## Your objective
Although the records contain pictures, print none of them; print exactly the lines from the one with "Click the disabled maximize window button" through the last line.

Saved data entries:
⁂

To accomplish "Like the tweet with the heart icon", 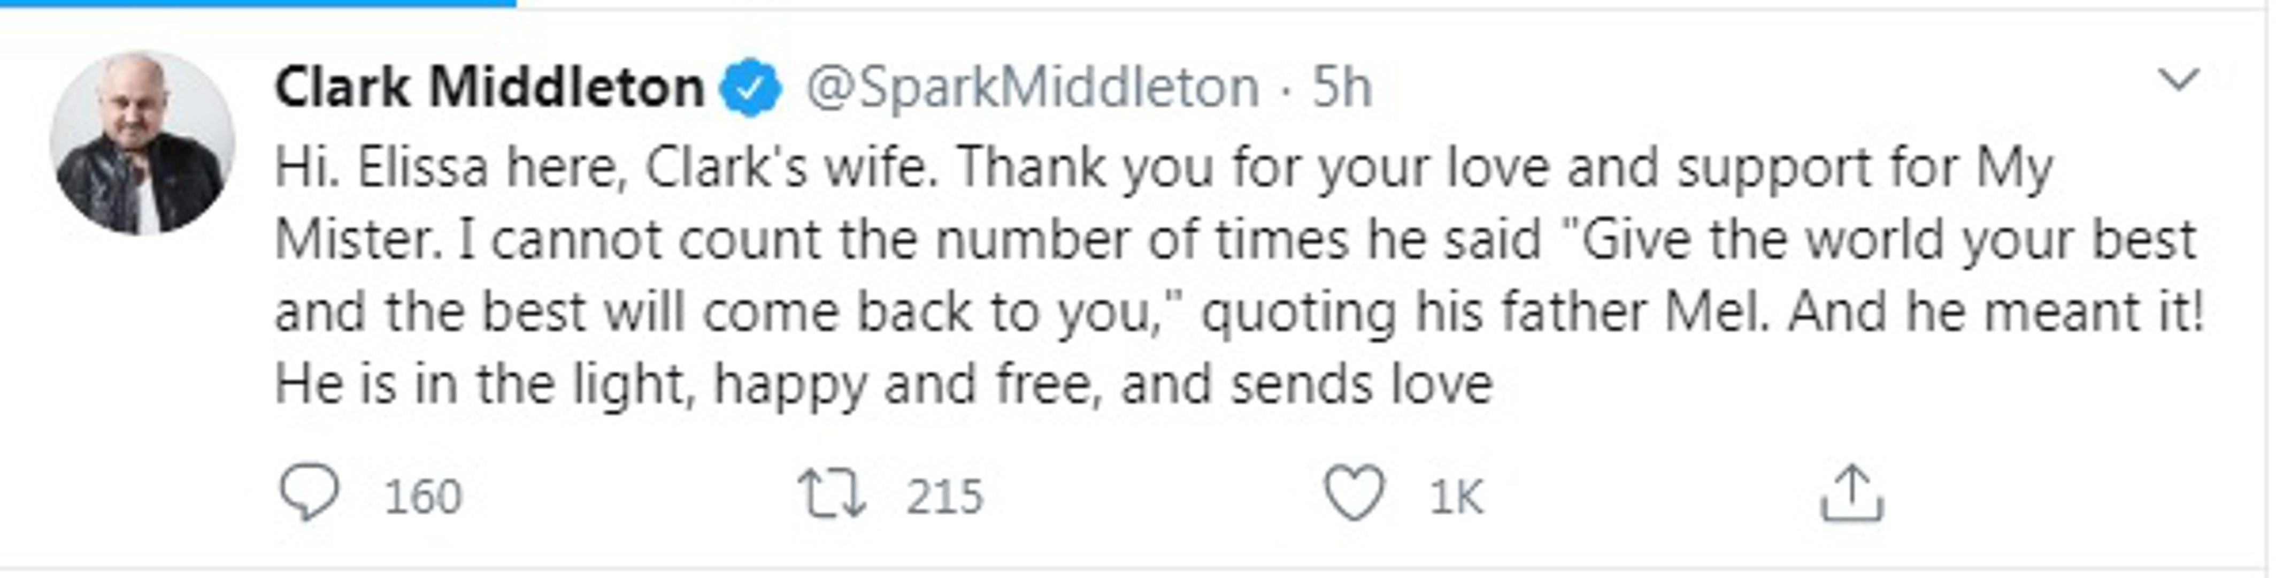I will pos(1354,493).
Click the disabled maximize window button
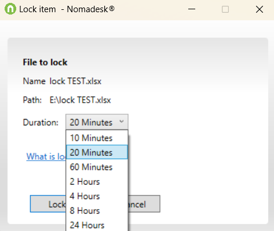The height and width of the screenshot is (231, 274). coord(225,9)
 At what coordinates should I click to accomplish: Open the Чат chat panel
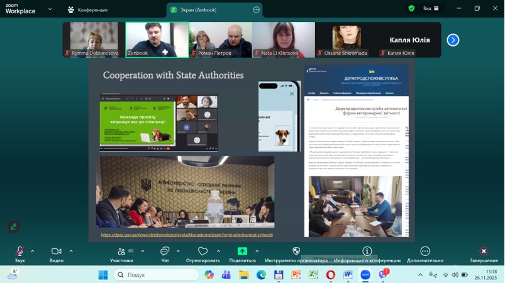165,252
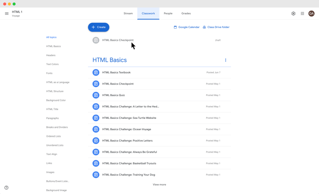Expand the list with View more
Image resolution: width=319 pixels, height=194 pixels.
160,184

⁂

## Answer box
Click the disabled maximize window button
The height and width of the screenshot is (231, 274). coord(225,9)
 At what coordinates should I click to accomplish: Open the Чат chat panel
165,252
Expand the list with View more
Image resolution: width=319 pixels, height=194 pixels.
160,184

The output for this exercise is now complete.